À l’horizon des prochaines années, plusieurs tendances se dessinent pour l’avenir de la ferme à blochet : généralisation des bois d’ingénierie (lamellé-collé, CLT, LVL) pour les blochets très sollicités, intégration systématique des questions de carbone biogénique et d’empreinte environnementale dans les choix de matériaux, développement de solutions mixtes bois-acier ou bois-béton pour franchir des portées encore plus importantes sans renoncer à l’esthétique chaleureuse de la charpente bois. On voit aussi émerger des démarches de réemploi de blochets existants, démontés, reconditionnés et intégrés dans de nouveaux projets, dans une logique d’économie circulaire.
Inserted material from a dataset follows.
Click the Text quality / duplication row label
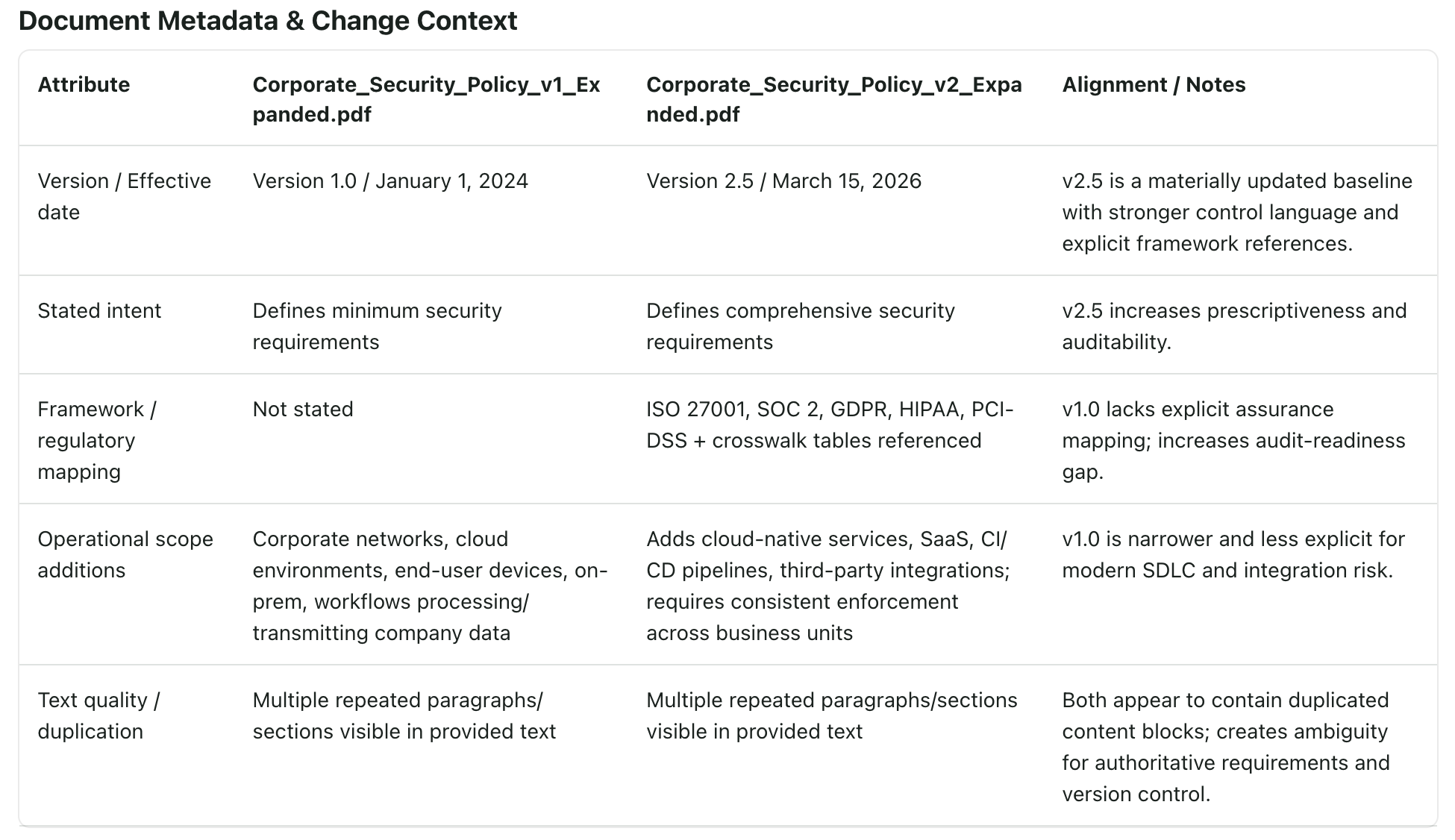Viewport: 1455px width, 840px height. tap(98, 715)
Pour autant, la philosophie de base de la ferme à blochet reste inchangée : protéger les murs contre la poussée horizontale, dégager un maximum de volume sous toiture et offrir un support fiable aux arbalétriers et aux pannes. La modernité se joue dans les détails : ancrages mieux calculés, assemblages optimisés, traitements du bois plus respectueux de l’environnement, coordination renforcée entre charpentiers, bureaux d’études et architectes. Si vous envisagez une rénovation de combles ou une construction neuve avec une charpente sur blochet, il est probable que vous bénéficierez à la fois d’un savoir-faire pluriséculaire et des outils les plus récents de l’ingénierie bois. C’est précisément cette alliance entre tradition et innovation qui fait de la ferme à blochet une solution d’avenir pour les toitures de 2026 et au-delà.